Ashley Dyer: Tattoo

Ein Serienmörder, der Frauenleichen mit kryptischen Tattoos hinterlässt  – Das ist der Auftakt zu einer neuen Thriller-Reihe von Ashley Dyer.  Hat etwas von Kaugummi: ziemlich zäh und langatmig. Kann man lesen, muss man aber nicht.

Dieses Leseexemplar wurde mir von der Random House Verlagsgruppe zur Verfügung gestellt. Vielen Dank dafür!

Titel: Tattoo

Autorin: Ashley Dyer

Teil einer Reihe: Carver & Lake, Teil 1

Genre: Thriller

Verlag: Blanvalet Taschenbuch Verlag

Erscheinungsdatum: 15. Oktober 2018

Seitenzahl der Printausgabe: 560 Seiten

Ein perfider Serienmörder geht in Liverpool um. Seine Opfer sind Frauen, deren er sorgfältig arrangiert und mit kryptischen Tattoos versehen, zurücklässt. Greg Carver und Ruth Lake ermitteln gemeinsam im Fall des „Dornenkiller“, bis Carver aus dem Verkehr gezogen wird. Doch Ruth kommt dem Täter immer näher.

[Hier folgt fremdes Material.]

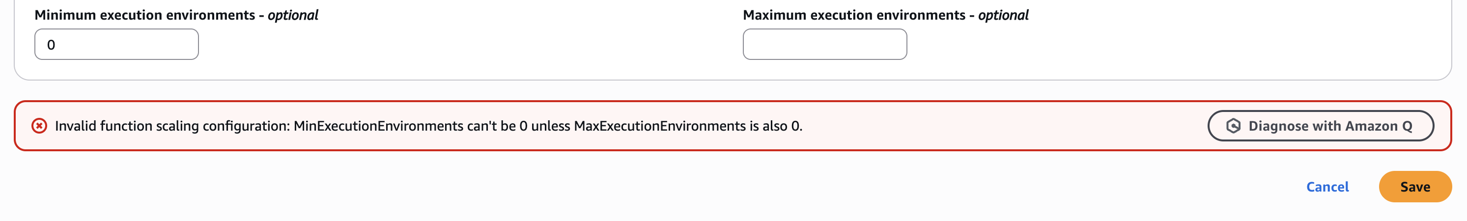Click 'optional' beside Maximum execution environments
Viewport: 1467px width, 221px height.
pos(1003,15)
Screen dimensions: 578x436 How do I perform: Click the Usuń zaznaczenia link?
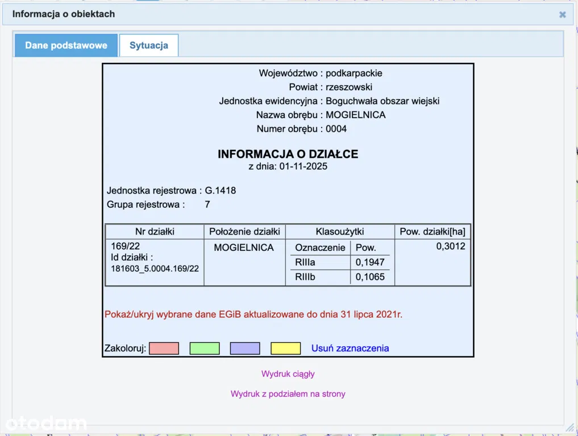tap(350, 349)
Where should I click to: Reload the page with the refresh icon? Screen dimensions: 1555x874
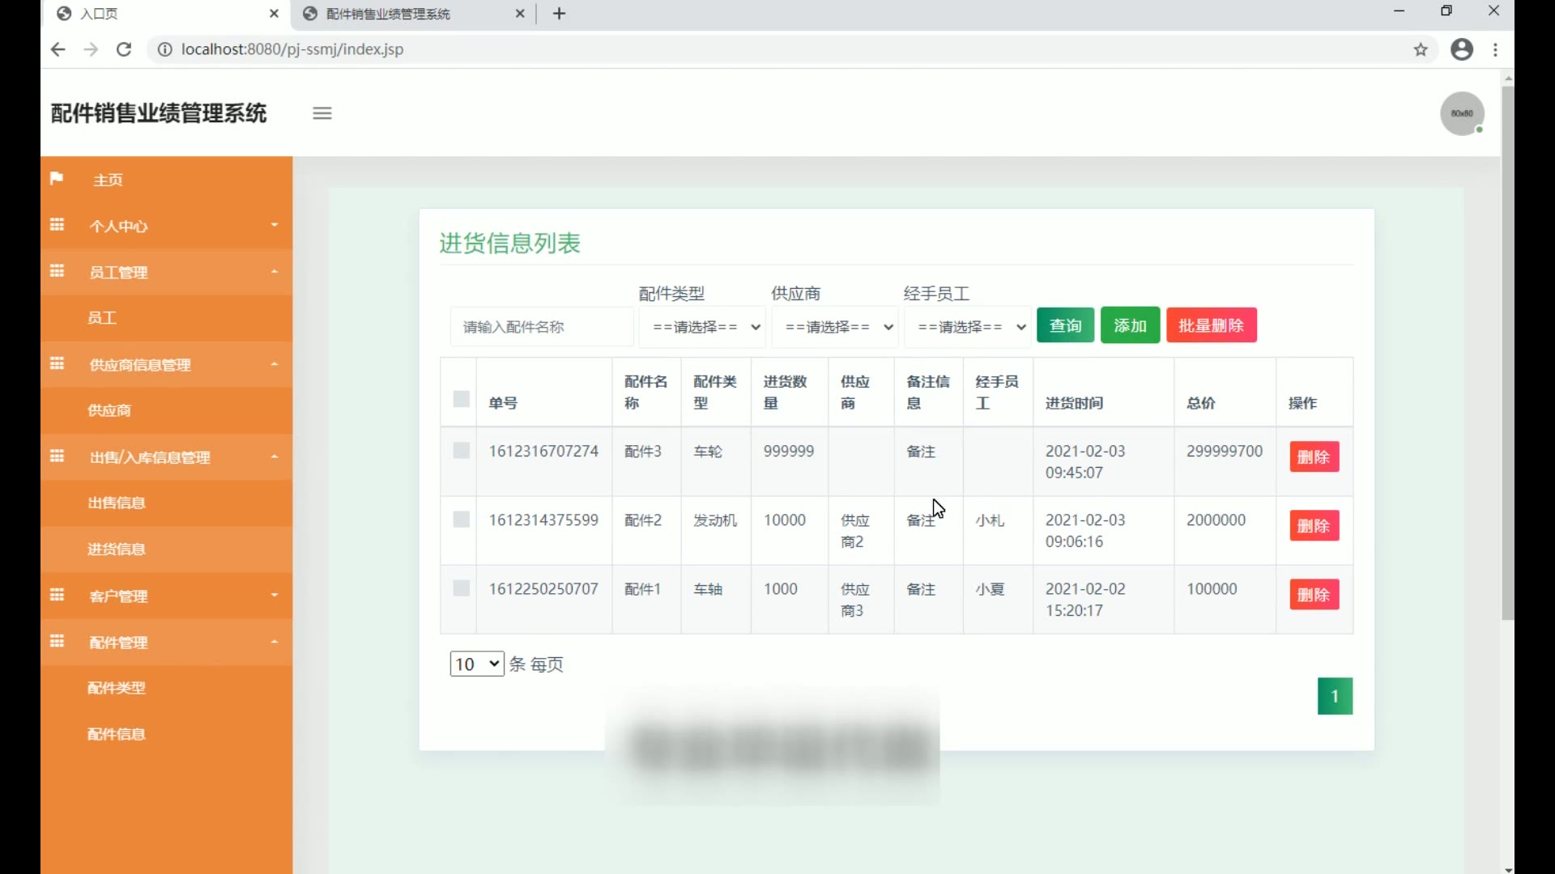(124, 49)
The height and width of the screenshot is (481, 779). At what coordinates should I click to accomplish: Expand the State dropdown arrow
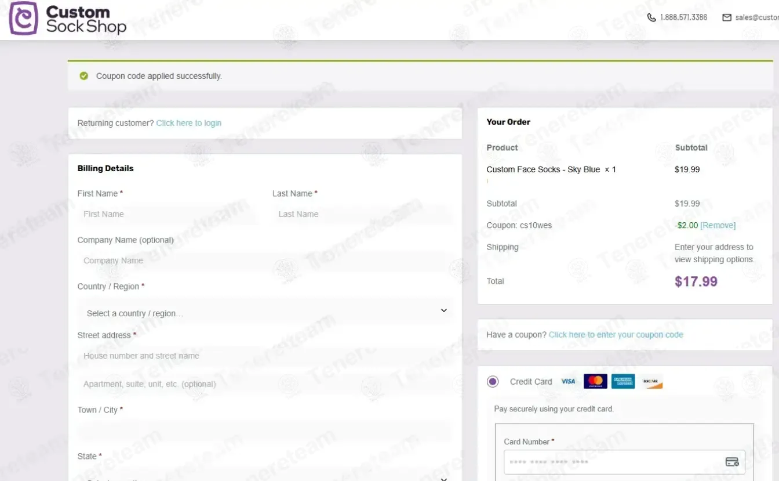point(443,478)
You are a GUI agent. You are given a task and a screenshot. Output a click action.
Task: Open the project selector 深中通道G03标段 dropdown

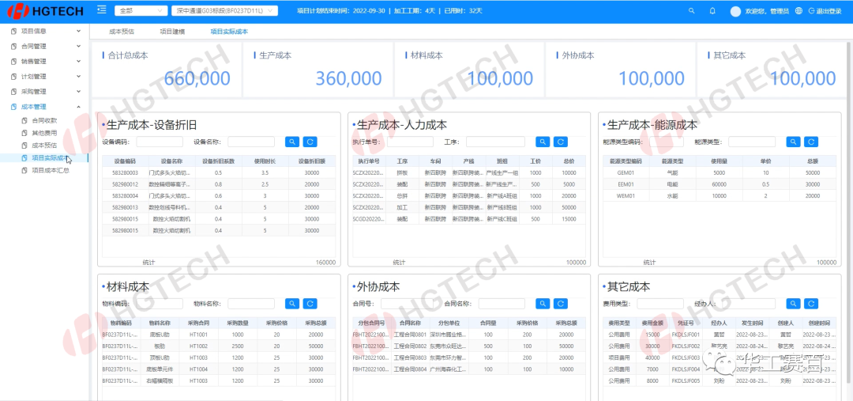pos(224,11)
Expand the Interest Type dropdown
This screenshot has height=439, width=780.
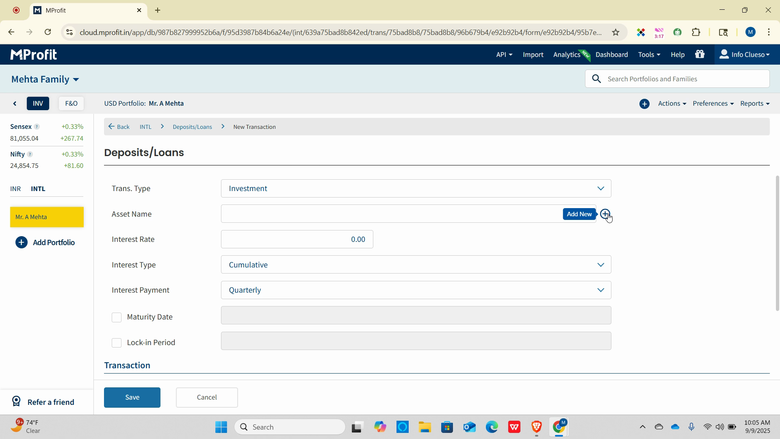pos(416,265)
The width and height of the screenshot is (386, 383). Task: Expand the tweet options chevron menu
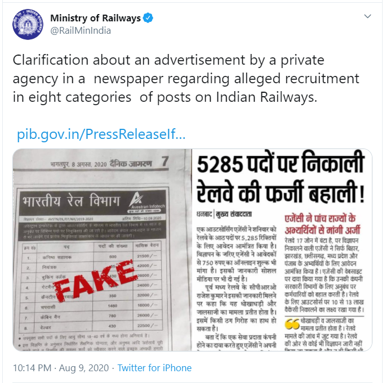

Dieser Thriller wurde im Vorfeld vom Verlag bereits sehr gehypt und auch ich konnte nicht widerstehen. Leider muss ich sagen, denn die gesamte Story ist äußerst zäh und kommt erst gegen Ende in Fahrt – wenn man denn solange durchhält.
Schade, denn ich hatte mich gerade im Rahmen unseres Thriller-Themas bei der „Reise durch die Genres“ sehr darauf gefreut.

Ungewöhnlicher Einstieg

Der Auftakt ist ungewöhnlich: Ruth findet ihren Partner angeschossen in seiner Wohnung. Doch statt die Polizei zu rufen, manipuliert sie den Tatort. Dann erst bemerkt sie, dass Carver noch lebt. Ziemlich verwirrend für den Leser, der erst lange warten muss, bis er den Grund dafür erfährt. Später umkreisen sich beide Partner. Keiner erzählt dem anderen die Wahrheit. Warum? fragt man sich und bekommt auch hier erst weit im Verlauf des Thrillers eine  Antwort.

Zäh wie Kaugummi

Überhaupt ist die ganze Handlung äußerst langwierig erzählt. Nichts von „rasantem Tempo“, wie man es bei einem Thriller eigentlich erwarten würde. Gegen Ende wird Fahrt aufgenommen, wenn die Gefahr durch den Dornenkiller größer wird. Doch da hat sich schon durch mindestens zwei Drittel des Buches arbeiten müssen…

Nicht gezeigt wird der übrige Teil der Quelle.